(Extrait du texte)
Du point de vue politique, la libéralisation tourne le dos
aux interventions de l'État. Le marché et la concurrence
aboutissent à une autre harmonisation, ils forcent chaque
État à s'aligner sur celui qui est le « mieux disant libéral » le moins d'impôts, le moins de réglementations, le moins
de charges sociales, etc. La seule mutuelle reconnaissance
des normes (comme l'avait prévu l'Acte unique) rapproche des
espaces européens très différents, mais de façon progressive
et toujours dans le sens du moins d'État.
En 1990, six cents universitaires de l'Europe entière (dont
je faisais partie) donnaient leur signature à un texte qui
encore aujourd'hui résume très exactement le point de vue
libéral. Je me permets de vous le joindre ci-dessous.

(Informations affichées)
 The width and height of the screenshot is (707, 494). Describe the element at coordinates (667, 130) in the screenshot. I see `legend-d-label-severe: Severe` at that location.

(Objectif de l'exercice)
Répondez à ces questions sur l'extrait consacré à la libéralisation :
1. Sur quel État la concurrence force-t-elle chaque État à s'aligner ?
2. Quel texte avait prévu la reconnaissance mutuelle des normes ?
3. Combien d'universitaires ont signé un texte en 1990 ?

(Réponse attendue)
1. Sur celui qui est le « mieux disant libéral ».
2. L'Acte unique.
3. Six cents.